Aim of the PhD Project:
- To manufacture new luminescent quantum dots based on cadmium-free structures.
- To coordinate F-18 to the surface of the structures, making them both PET-active and luminescent. – To use structures in optical imaging and PET imaging, notably sentinel lymph node mapping or any other direction as suggested by the surgical champion.
Project Description / Background:
New imaging agents are emerging with multimodal capabilities, allowing imaging of disease states at different scale lengths and different tissue depths, resulting in quicker and more accurate diagnoses. Quantum dots (QDs) have emerged as the premier nanomaterial for cellular imaging, having bright, stable and tuneable emission, offering numerous benefits over traditional organic dyes. The particles, however, only offer optical emission as an imaging capability which means other, powerful and complimentary techniques are over-looked.
In this project, we will develop a heavy metal-free quantum dot system based on indium phosphide (InP), with inherent stable emission tuneable over the visible spectrum. These particles have the benefit of being considered ‘heavy metal-free’, in contrast to classical cadmium containing materials which present a major hindrance in realising QD applications in routine hospital and clinical settings. Currently, InP based biological imaging agents are beginning to emerge on the market.
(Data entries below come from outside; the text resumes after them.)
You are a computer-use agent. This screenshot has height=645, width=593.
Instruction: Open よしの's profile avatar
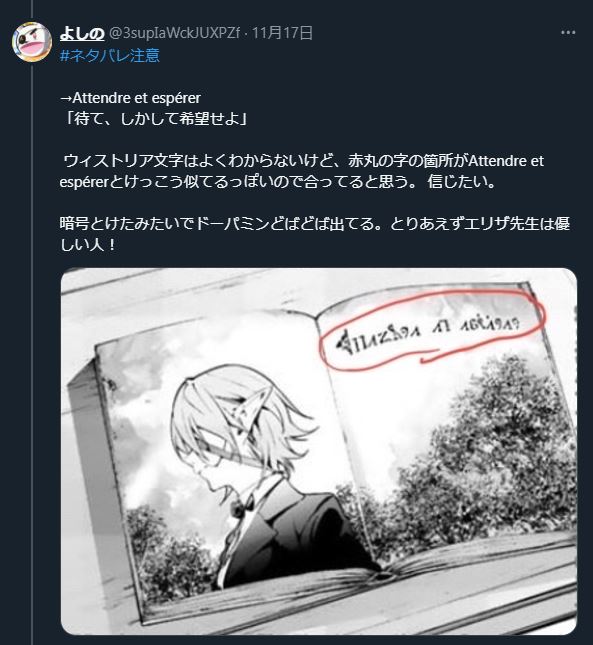(x=32, y=42)
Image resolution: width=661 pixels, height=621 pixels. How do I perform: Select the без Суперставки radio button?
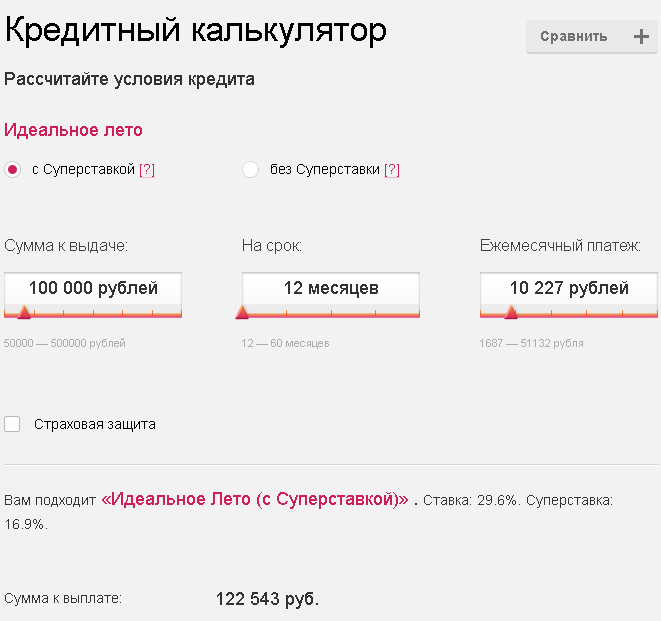tap(251, 170)
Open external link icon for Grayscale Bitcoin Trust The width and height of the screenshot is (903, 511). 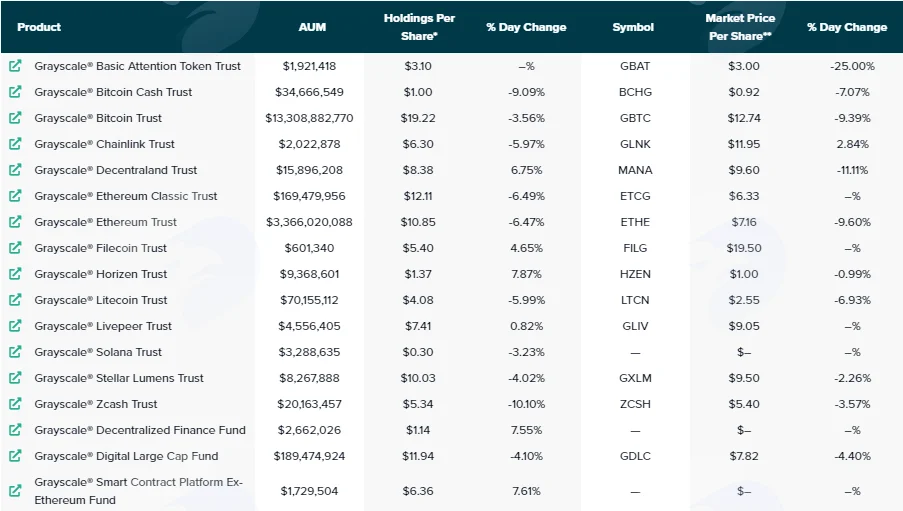[15, 118]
A major advantage of InP-based materials is their coordination with fluorine (in the form of HF or NH4F, for example), which fills surface defects and enhances QD emission. This surface etching is considered a key method for improving the optical properties of InP QDs. In this project, we will use the radionuclide F-18 to coordinate to the surface of InP-based QDs providing us with luminescent and PET active materials to be used in imaging. As F-18 decays to oxygen, the final material will be a material with a controlled surface oxide layer, also seen as key component to stable luminescent quantum dots. We therefore not only have a multimodal QD system, but also use the radioactive element, which is readily available and economic, as a method for controllably engineering the surface.
We will also explore the structure of the particle by alloying the material with zinc, and depositing a ZnS shell (before F-19 labelling) with a view to enhancing the emissive profiles, whilst maintaining PET activity. These particles will be used in imaging lymph nodes, with both optical microscopy and PET scans. This project would suit a synthetic inorganic chemist with an interest in biological imaging.